Reconstruction theorems in the supported case
Luigi Lombardi
TL;DR
The paper investigates when the dimension of the support is preserved under exact equivalences of bounded derived categories with support in a closed algebraic subset. It develops a reconstruction framework using the Serre functor for supported derived categories, point-like objects, and a Gabriel-type reconstruction with support to relate closed-point sets. Under the positivity of the restricted (anti)canonical bundle or under skyscraper-preserving equivalences, it proves homeomorphism of the sets of closed points and, in the one-dimensional case, full reconstruction of the supports. The approach yields both a partial and, in favorable cases, complete recovery of the underlying geometric supports from derived-category data, highlighting the strength of categorical methods in algebraic geometry.

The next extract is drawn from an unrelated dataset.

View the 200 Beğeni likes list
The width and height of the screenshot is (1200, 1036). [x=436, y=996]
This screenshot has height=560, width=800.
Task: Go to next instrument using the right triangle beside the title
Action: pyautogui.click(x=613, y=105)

The results deepen the connection between derived-equivalences and the geometry of supports, with potential implications for birational and topological classifications under restricted positivity regimes.
Abstract
We show that any equivalence of bounded derived categories of coherent sheaves on a smooth projective complex variety supported in a closed algebraic subset preserves the dimension of the support in two cases: (i) the restriction of the (anti)canonical bundle to the support is ample; (ii) the supports are irreducible and the equivalence sends a skyscraper sheaf of a closed point to a skyscraper sheaf of a closed point. Moreover, in the first case the equivalence recovers the set of closed points of the support up to homeomorphism.